───── Given data

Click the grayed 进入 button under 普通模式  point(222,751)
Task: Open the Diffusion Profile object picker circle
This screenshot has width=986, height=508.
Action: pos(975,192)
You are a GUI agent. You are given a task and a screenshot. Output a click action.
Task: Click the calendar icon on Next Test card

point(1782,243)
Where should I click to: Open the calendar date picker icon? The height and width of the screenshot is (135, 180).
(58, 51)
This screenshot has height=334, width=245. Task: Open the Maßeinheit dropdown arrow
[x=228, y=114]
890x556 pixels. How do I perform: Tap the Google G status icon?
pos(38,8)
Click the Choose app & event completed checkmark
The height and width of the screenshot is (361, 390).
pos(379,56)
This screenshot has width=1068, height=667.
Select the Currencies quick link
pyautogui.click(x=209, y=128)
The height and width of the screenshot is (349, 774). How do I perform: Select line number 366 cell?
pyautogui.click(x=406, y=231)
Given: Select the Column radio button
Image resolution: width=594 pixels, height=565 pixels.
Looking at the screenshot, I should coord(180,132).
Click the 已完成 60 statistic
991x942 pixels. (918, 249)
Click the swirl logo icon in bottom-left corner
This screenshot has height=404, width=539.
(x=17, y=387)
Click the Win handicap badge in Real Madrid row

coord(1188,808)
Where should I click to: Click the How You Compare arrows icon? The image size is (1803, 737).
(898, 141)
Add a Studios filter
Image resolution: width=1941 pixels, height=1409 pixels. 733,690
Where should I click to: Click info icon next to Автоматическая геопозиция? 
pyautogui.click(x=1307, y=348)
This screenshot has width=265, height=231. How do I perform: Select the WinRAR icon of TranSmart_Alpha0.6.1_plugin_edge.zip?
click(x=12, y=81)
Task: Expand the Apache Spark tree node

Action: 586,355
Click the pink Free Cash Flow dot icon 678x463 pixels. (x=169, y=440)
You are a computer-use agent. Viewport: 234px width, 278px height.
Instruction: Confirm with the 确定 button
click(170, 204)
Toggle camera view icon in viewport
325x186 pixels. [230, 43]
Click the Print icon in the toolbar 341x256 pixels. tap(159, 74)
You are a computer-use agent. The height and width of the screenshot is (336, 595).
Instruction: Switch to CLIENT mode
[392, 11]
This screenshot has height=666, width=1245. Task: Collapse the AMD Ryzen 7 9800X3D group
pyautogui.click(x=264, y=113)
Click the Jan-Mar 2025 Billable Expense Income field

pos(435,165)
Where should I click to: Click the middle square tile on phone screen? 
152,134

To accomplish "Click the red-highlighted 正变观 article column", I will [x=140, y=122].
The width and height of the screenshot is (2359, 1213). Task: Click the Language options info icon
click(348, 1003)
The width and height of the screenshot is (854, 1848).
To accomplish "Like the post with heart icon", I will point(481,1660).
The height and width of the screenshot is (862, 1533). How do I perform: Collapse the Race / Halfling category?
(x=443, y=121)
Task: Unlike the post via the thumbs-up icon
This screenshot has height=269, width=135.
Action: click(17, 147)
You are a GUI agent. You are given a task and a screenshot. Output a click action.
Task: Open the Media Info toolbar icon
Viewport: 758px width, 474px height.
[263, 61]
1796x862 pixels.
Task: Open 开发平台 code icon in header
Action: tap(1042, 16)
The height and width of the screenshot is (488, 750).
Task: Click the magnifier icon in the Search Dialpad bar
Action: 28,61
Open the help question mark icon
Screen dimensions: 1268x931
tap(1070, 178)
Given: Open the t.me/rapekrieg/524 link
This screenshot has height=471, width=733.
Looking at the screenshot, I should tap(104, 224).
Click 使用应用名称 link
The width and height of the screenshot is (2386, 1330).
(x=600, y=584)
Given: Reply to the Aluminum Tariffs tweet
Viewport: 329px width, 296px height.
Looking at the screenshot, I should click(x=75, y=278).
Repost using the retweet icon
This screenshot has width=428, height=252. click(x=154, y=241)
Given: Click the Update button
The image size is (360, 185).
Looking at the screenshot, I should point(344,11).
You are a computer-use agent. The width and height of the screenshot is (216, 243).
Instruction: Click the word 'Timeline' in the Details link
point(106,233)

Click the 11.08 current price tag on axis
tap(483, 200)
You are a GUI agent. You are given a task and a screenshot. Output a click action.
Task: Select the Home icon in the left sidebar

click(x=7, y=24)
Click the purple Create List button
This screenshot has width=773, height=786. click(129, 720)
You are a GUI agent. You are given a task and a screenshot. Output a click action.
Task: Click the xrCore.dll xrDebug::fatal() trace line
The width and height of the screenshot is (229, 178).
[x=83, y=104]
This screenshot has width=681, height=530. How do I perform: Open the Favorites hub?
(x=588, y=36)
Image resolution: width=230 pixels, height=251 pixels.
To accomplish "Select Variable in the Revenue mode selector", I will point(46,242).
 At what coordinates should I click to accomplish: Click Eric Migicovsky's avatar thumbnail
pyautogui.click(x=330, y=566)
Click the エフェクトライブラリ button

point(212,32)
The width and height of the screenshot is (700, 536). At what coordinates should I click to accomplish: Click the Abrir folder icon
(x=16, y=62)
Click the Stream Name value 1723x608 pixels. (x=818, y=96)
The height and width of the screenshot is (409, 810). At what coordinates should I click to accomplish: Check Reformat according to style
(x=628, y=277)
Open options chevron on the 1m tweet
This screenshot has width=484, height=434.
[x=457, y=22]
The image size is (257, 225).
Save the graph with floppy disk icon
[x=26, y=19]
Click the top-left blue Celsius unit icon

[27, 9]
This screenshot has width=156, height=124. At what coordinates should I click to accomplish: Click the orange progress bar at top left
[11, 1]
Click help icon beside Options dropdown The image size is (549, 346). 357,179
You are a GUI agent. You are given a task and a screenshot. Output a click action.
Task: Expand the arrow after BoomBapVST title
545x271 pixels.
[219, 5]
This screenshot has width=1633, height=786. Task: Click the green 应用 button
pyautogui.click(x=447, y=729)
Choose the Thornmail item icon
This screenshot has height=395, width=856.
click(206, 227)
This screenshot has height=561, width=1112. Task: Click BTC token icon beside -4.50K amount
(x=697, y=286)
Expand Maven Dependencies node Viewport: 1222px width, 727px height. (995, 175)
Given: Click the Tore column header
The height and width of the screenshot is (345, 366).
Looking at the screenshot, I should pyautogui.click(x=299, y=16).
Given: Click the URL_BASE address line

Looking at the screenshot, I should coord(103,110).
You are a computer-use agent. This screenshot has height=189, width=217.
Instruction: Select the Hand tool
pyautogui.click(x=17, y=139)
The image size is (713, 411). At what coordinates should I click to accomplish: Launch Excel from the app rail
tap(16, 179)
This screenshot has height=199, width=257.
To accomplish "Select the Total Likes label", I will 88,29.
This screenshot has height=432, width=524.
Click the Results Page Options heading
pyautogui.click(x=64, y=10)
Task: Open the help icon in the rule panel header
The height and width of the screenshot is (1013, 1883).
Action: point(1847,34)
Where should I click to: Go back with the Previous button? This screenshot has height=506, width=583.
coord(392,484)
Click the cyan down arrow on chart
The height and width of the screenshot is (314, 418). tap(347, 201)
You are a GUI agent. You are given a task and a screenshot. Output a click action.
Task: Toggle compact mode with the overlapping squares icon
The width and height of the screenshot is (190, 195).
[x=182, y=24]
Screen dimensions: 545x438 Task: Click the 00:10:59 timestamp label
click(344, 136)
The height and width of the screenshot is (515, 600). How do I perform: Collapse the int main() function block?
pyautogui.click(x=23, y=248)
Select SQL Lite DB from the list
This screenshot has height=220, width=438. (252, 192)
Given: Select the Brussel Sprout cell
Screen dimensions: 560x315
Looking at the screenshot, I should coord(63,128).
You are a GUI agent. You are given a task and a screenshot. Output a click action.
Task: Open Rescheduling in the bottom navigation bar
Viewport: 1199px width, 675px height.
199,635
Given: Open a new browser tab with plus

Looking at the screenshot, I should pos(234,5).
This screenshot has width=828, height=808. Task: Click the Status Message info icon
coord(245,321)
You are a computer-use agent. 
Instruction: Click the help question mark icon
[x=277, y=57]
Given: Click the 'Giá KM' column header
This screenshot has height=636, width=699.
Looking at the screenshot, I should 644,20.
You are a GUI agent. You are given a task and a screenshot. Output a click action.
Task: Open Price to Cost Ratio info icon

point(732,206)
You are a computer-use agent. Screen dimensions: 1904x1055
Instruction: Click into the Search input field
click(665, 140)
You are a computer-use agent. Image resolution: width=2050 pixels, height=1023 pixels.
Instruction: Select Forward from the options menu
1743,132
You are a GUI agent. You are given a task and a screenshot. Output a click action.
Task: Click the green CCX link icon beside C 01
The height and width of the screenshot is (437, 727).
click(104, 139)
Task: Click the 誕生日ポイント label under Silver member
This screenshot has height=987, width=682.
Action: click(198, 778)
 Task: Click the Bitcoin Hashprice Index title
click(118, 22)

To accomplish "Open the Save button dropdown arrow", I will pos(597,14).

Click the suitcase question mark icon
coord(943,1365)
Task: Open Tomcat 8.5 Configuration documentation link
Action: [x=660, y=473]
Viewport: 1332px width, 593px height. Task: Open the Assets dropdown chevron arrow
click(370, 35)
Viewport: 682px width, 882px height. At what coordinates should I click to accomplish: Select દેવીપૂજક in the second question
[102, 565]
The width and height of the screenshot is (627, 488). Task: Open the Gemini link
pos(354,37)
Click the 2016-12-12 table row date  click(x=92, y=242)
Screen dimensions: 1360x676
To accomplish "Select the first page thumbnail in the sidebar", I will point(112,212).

──────────

Request » Pick out and copy every line of the listing above that contains the word "link". Matches must have the same uppercase and lowercase letters.

Reply »
Select the Currencies quick link
Given: Open the t.me/rapekrieg/524 link
Click 使用应用名称 link
Instruction: Click the word 'Timeline' in the Details link
Task: Click the green CCX link icon beside C 01
Task: Open Tomcat 8.5 Configuration documentation link
The width and height of the screenshot is (627, 488). Task: Open the Gemini link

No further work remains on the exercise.